» Assignment
Please reproduce, word for word, the stretch of the passage on unexplained infertility from "If you’re older" through "line of treatment.".

» Extract provided

○ ○ ○ ○ ○

Diagnosis of Unexplained Infertility
Fertility tests may include:
- Medical history
- Physical exam (may include pelvic ultrasound)
- Various ovulation tests
- FSH and/or AMH tests to check the quality and quantity of your eggs
- Blood tests to determine hormone levels of you and your partner
- Semen analysis
- Hysterosalpingogram (HSG) to examine your uterus and fallopian tubes
- Laparoscopy to check for endometriosis or pelvic scarring
Treatment of Unexplained Infertility
Unexplained infertility is usually treated with a combination of fertility drugs and intrauterine insemination (IUI) or assisted reproductive technology (ART) such as in vitro fertilization (IVF).
One of the most common fertility drugs is clomiphene citrate (brand names Clomid or Serophene). It stimulates production of the hormones FSH and LH which are needed to trigger or regulate ovulation. You take it in pill form for five days and should start ovulating about a week after taking the last pill.
If you’re older than 35, you’re more likely to get pregnant if you combine clomiphene citrate with IUI, which uses a thin tube to place your partner’s (or donor) sperm into your uterus while you’re ovulating. IUI is usually not effective if you’re over 40-years-old.
Some women have success combining IUI with injections of fertility drugs that stimulate the ovaries to produce mature eggs.
Depending on your age and the results of your fertility work up, many fertility doctors recommend IVF as a first line of treatment.

○ ○ ○ ○ ○

» Extracted information
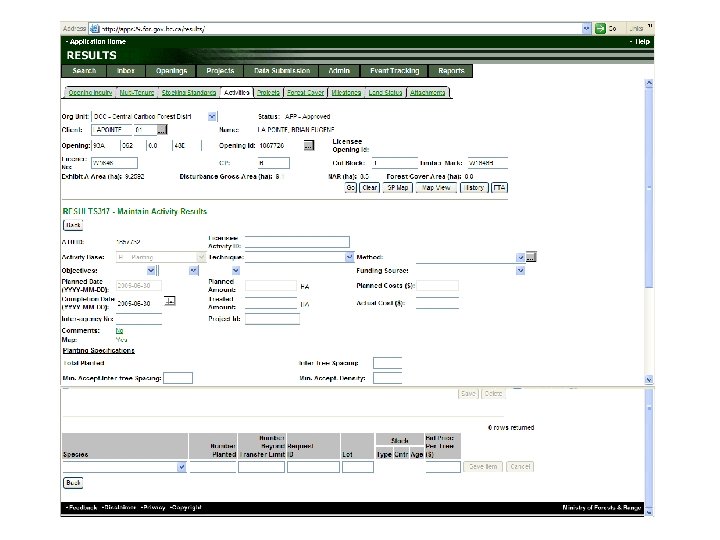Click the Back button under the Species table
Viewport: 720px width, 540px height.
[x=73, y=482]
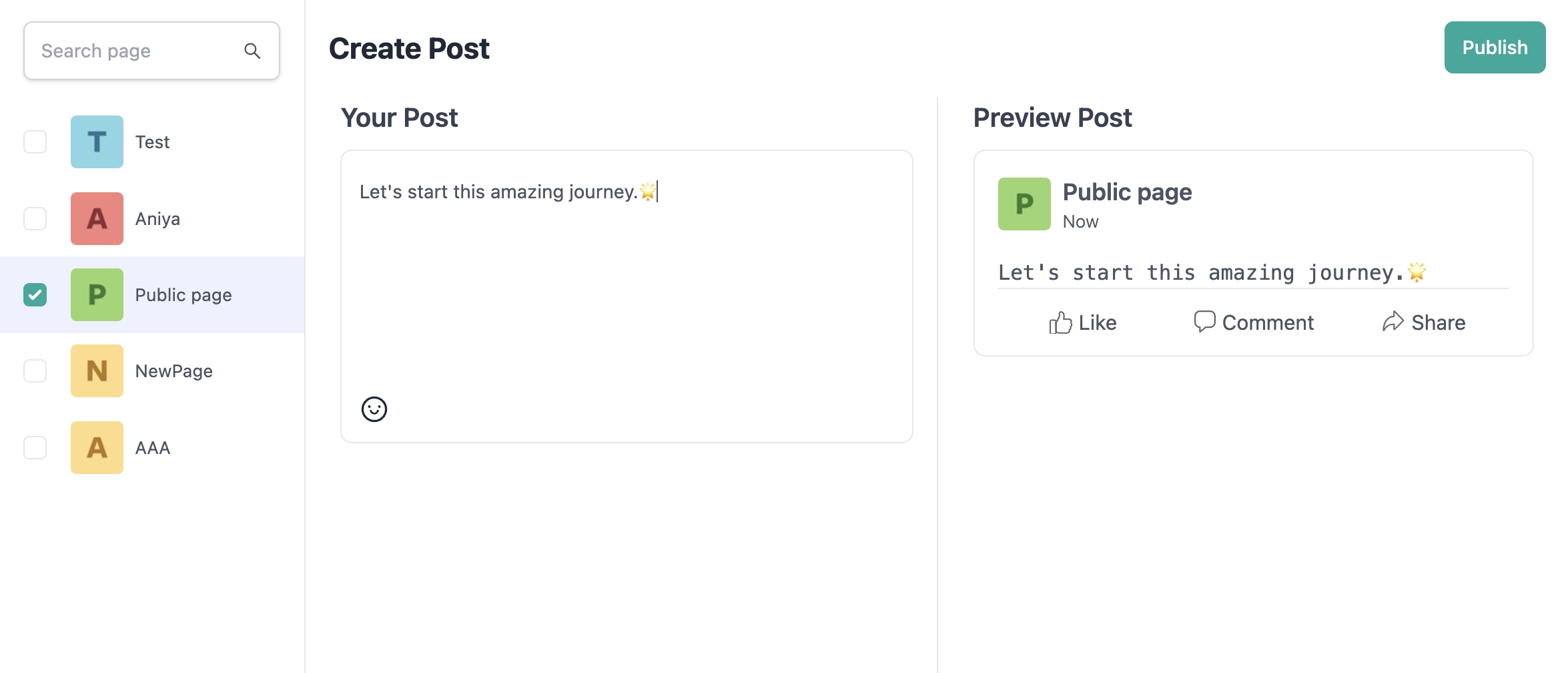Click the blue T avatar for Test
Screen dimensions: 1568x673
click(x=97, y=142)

○ ○ ○ ○ ○

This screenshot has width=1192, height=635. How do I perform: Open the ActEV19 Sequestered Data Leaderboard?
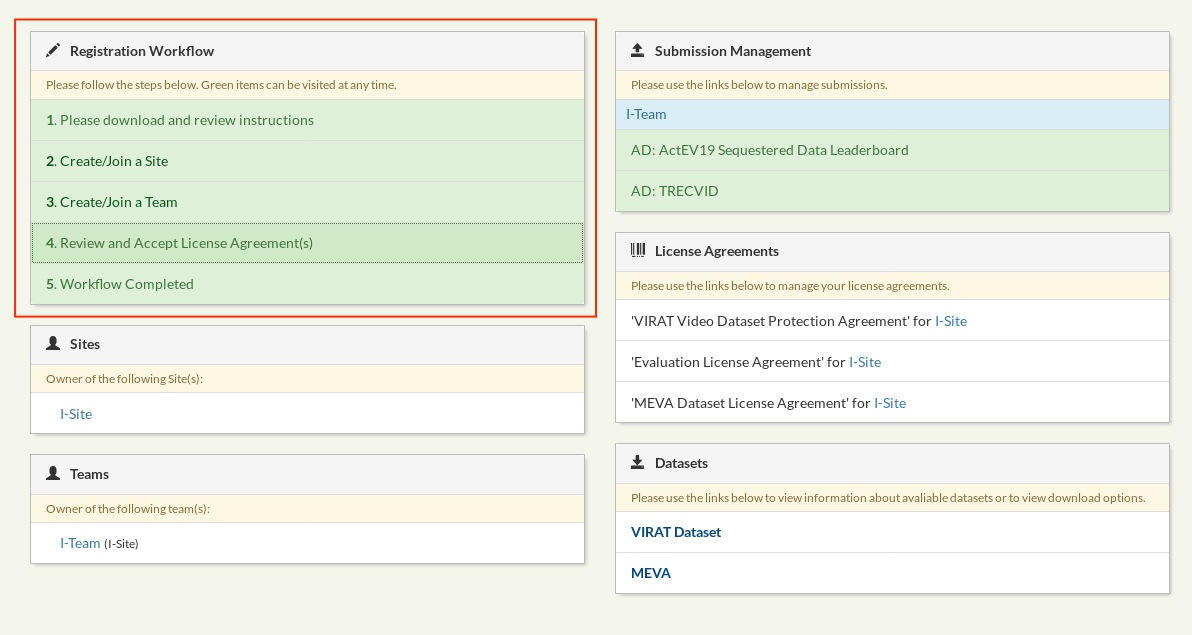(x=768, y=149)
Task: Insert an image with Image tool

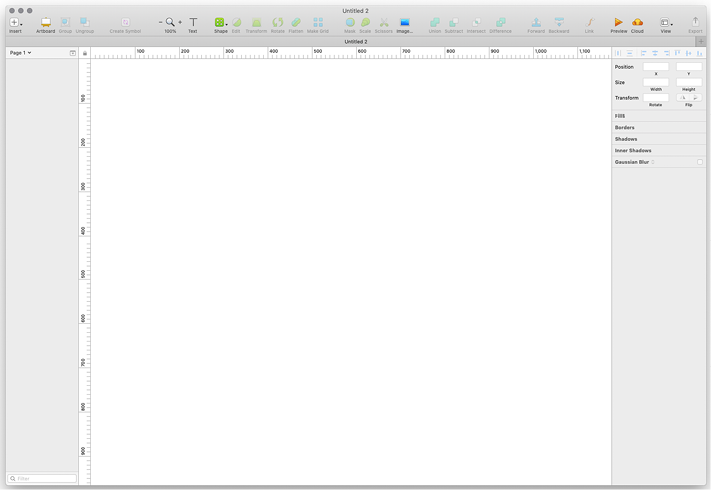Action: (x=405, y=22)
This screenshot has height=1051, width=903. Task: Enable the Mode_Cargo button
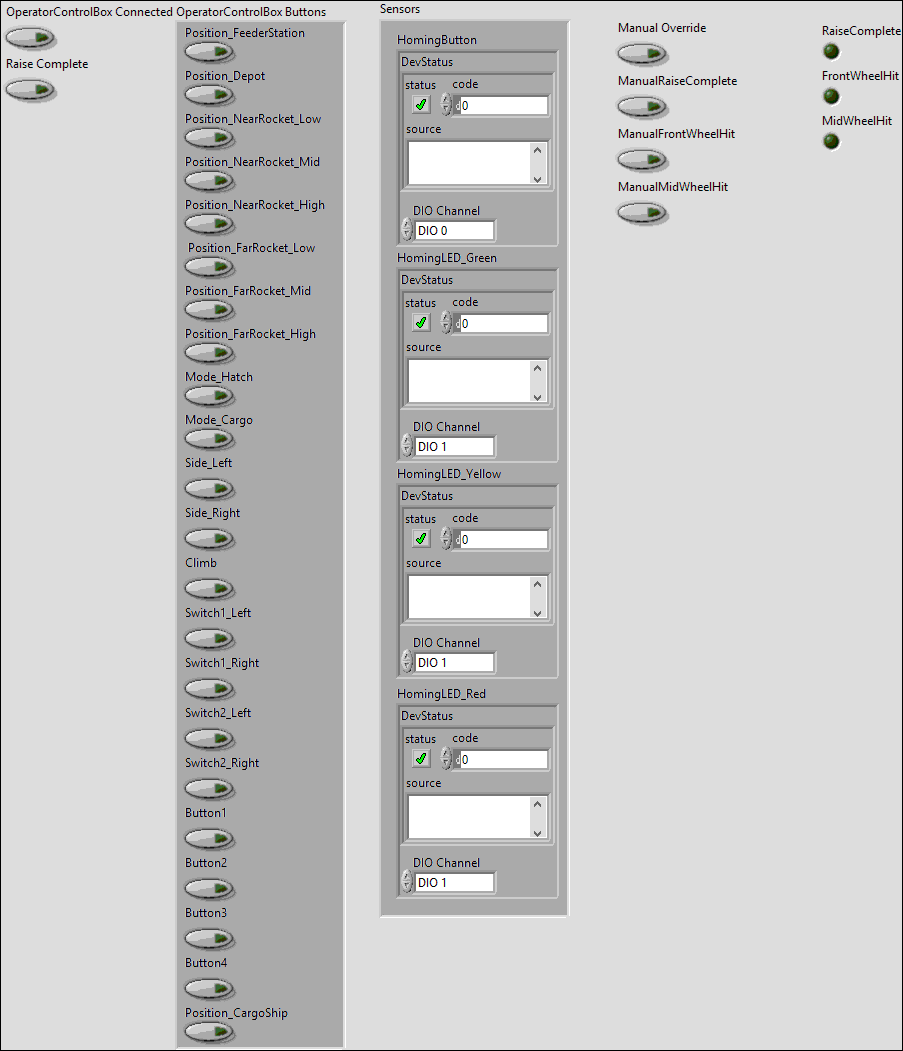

○ ○ ○ ○ ○

» Task response
If you’re older than 35, you’re more likely to get pregnant if you combine clomiphene citrate with IUI, which uses a thin tube to place your partner’s (or donor) sperm into your uterus while you’re ovulating. IUI is usually not effective if you’re over 40-years-old.
Some women have success combining IUI with injections of fertility drugs that stimulate the ovaries to produce mature eggs.
Depending on your age and the results of your fertility work up, many fertility doctors recommend IVF as a first line of treatment.